◆ DIRECTIONS FOR THIS TASK
Output every line from the one containing "This screenshot has width=1568, height=695." through the last line of the records, including both, as a JSON list of strings with one string per line. Skip blank lines and leave the pictures out.

◆ THE DATA
* * * *
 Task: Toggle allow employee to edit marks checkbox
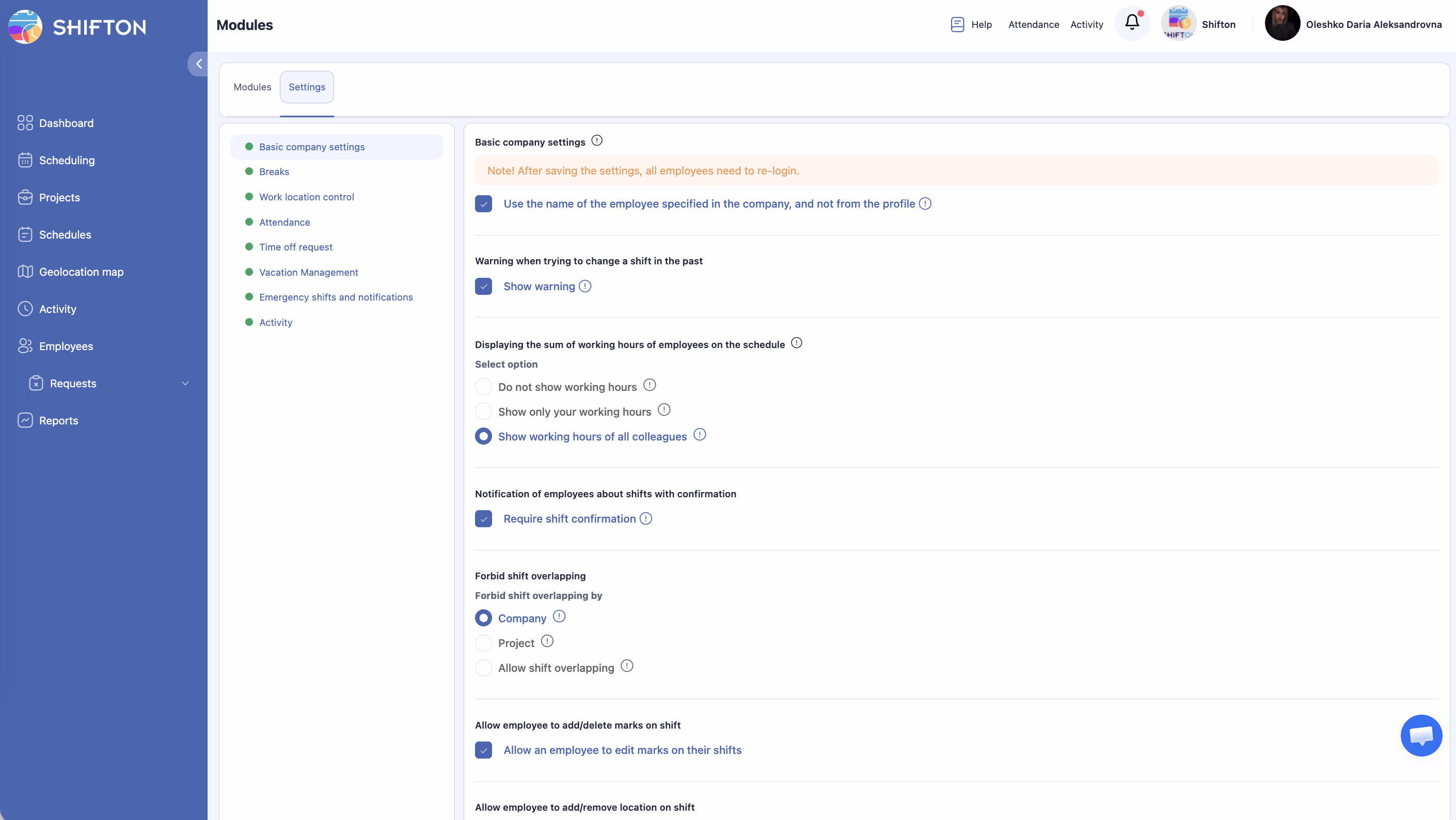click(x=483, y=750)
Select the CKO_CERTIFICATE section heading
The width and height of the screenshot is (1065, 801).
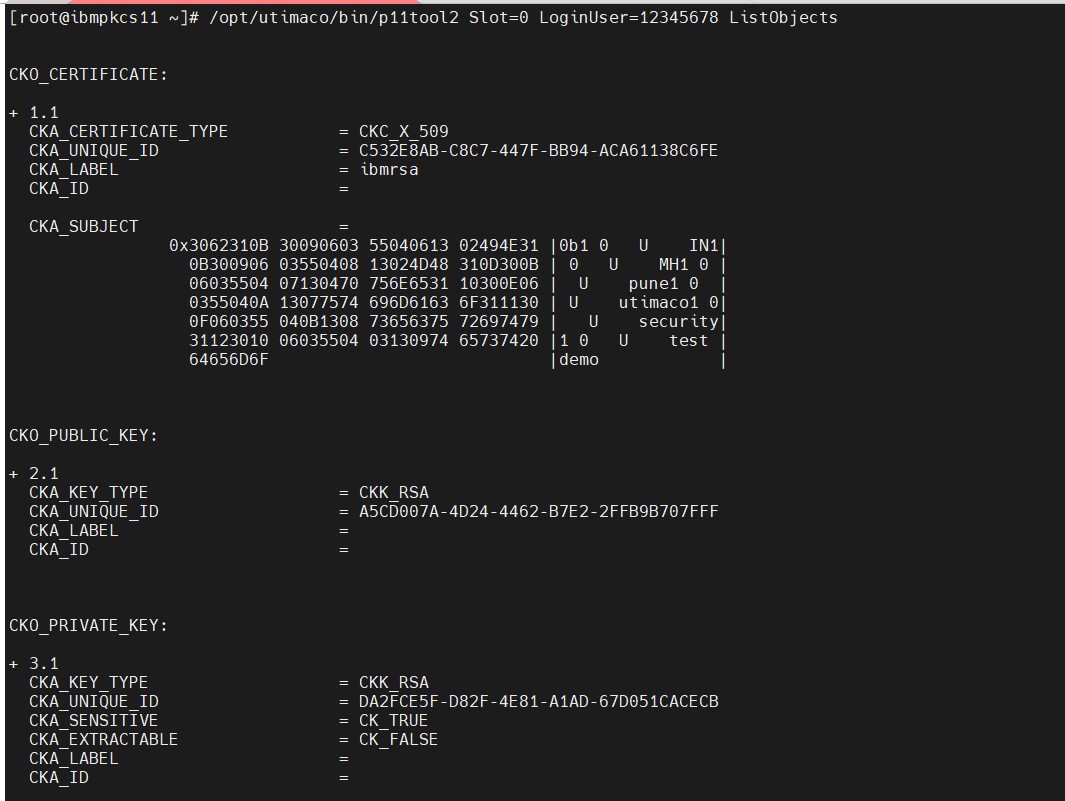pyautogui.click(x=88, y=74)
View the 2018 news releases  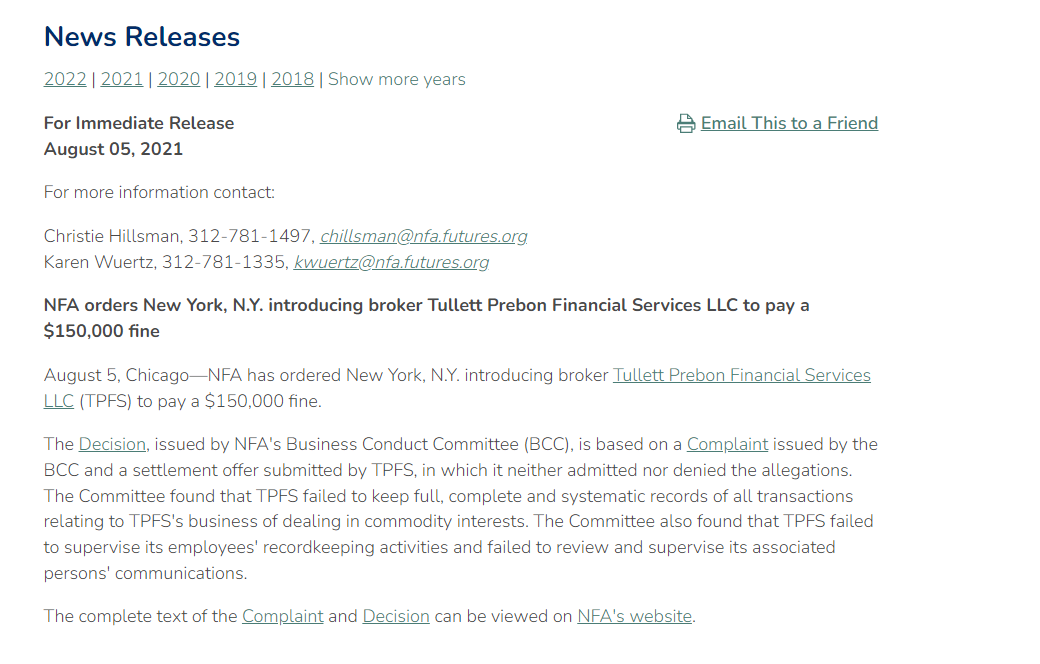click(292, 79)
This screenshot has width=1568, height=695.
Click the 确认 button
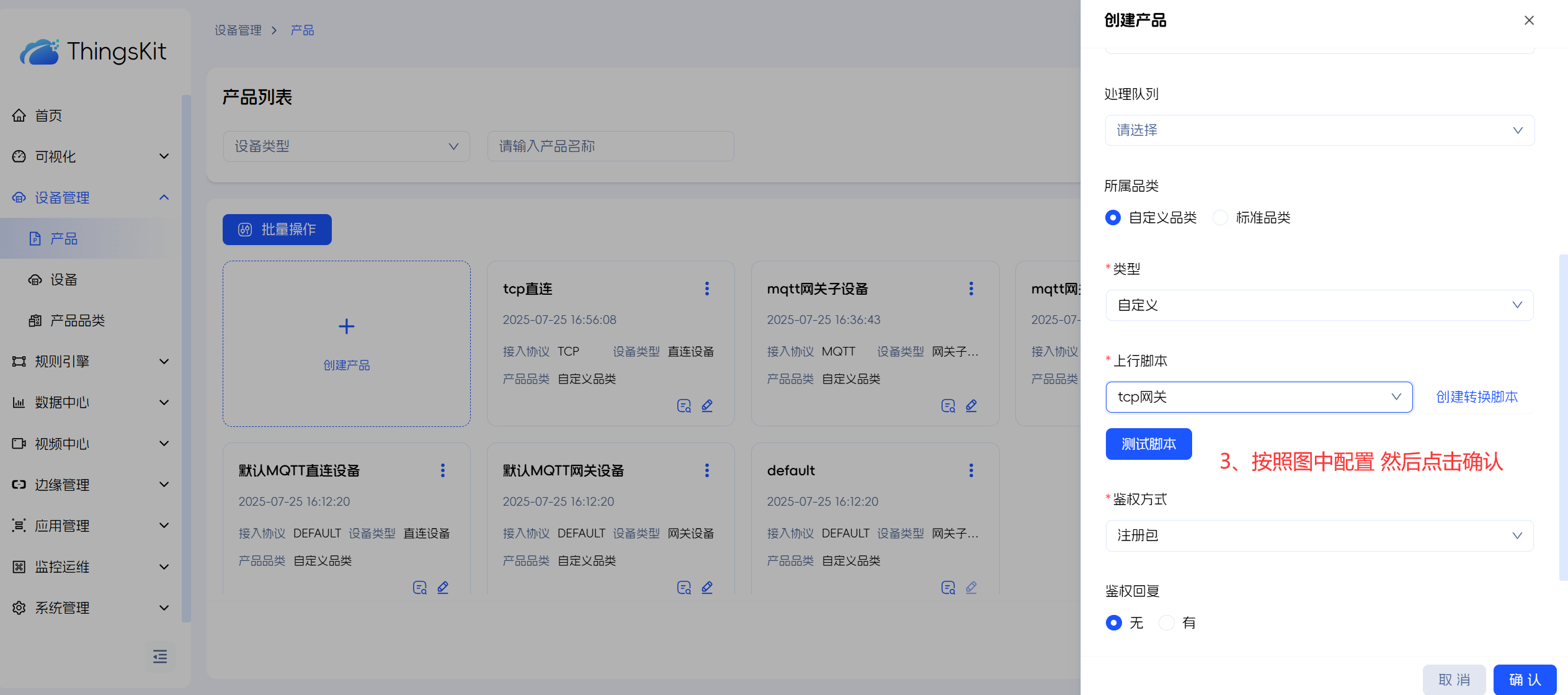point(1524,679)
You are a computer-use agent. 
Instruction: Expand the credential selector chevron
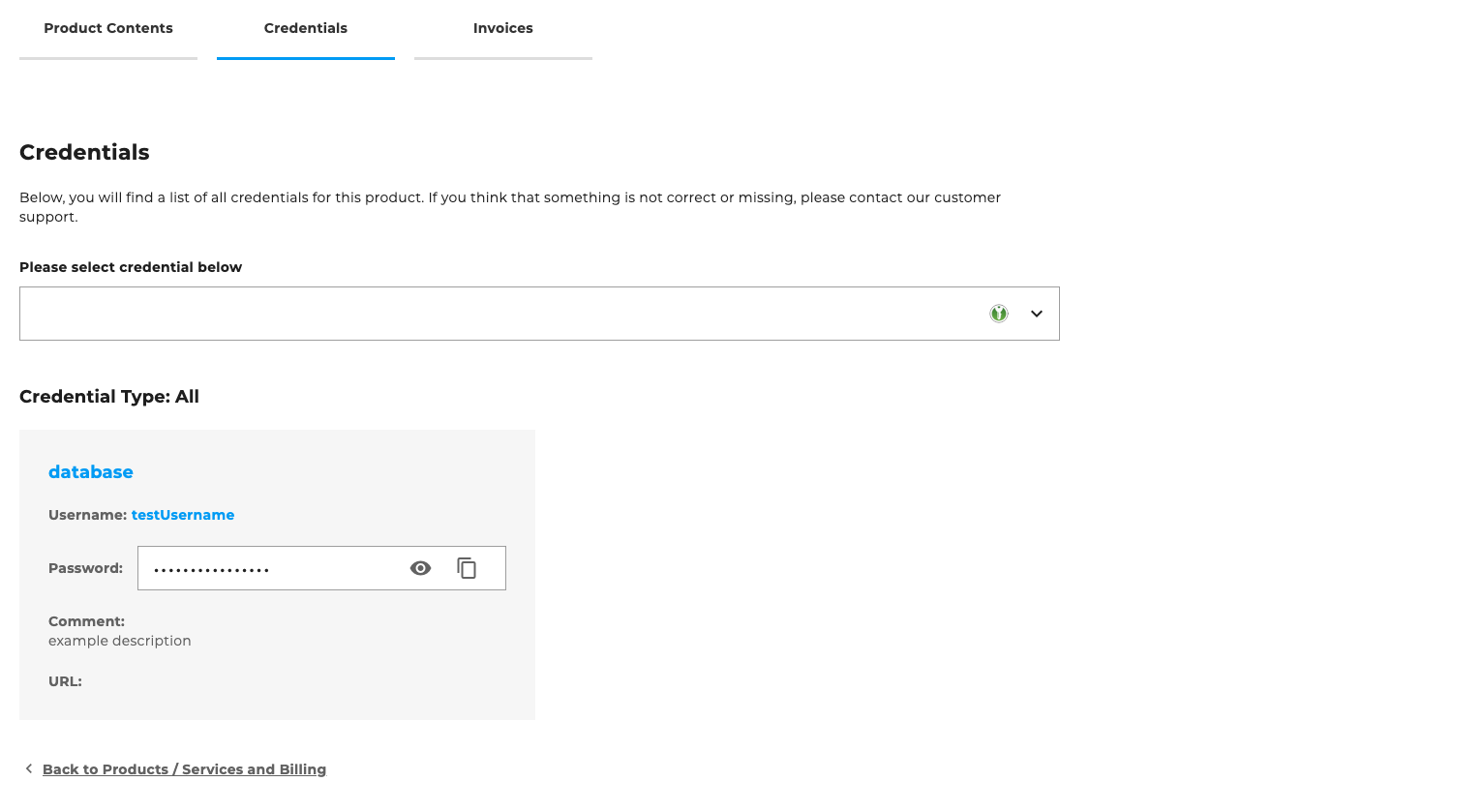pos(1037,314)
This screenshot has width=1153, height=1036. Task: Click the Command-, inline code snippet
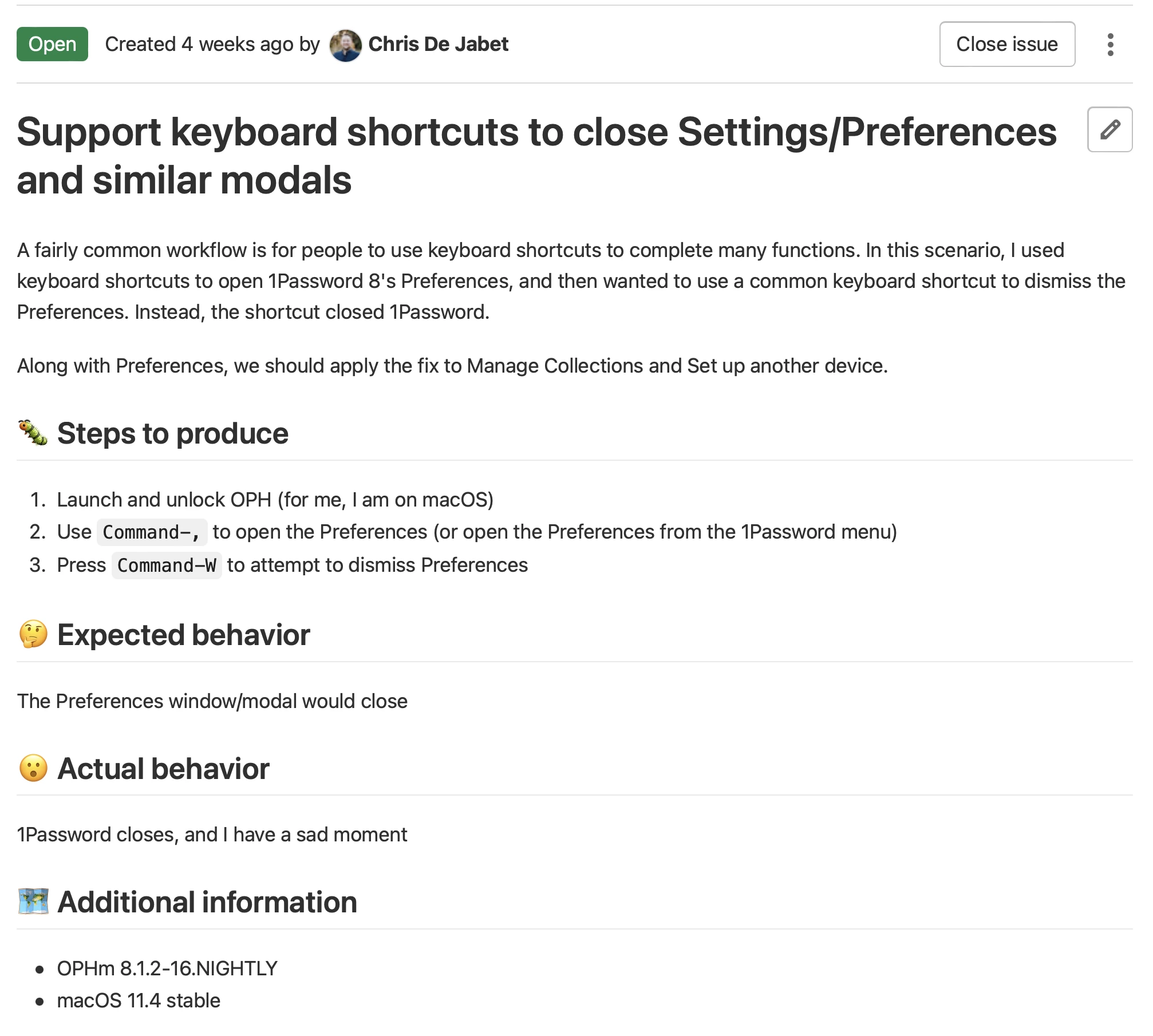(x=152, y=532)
* * * *
◆ RESPONSE
[
  "This screenshot has width=1568, height=695.",
  "Click the 确认 button",
  "point(1524,679)",
  "You are a computer-use agent. ",
  "Instruction: Expand the credential selector chevron",
  "pos(1037,314)",
  "This screenshot has width=1153, height=1036. Task: Click the Command-, inline code snippet",
  "(x=152, y=532)"
]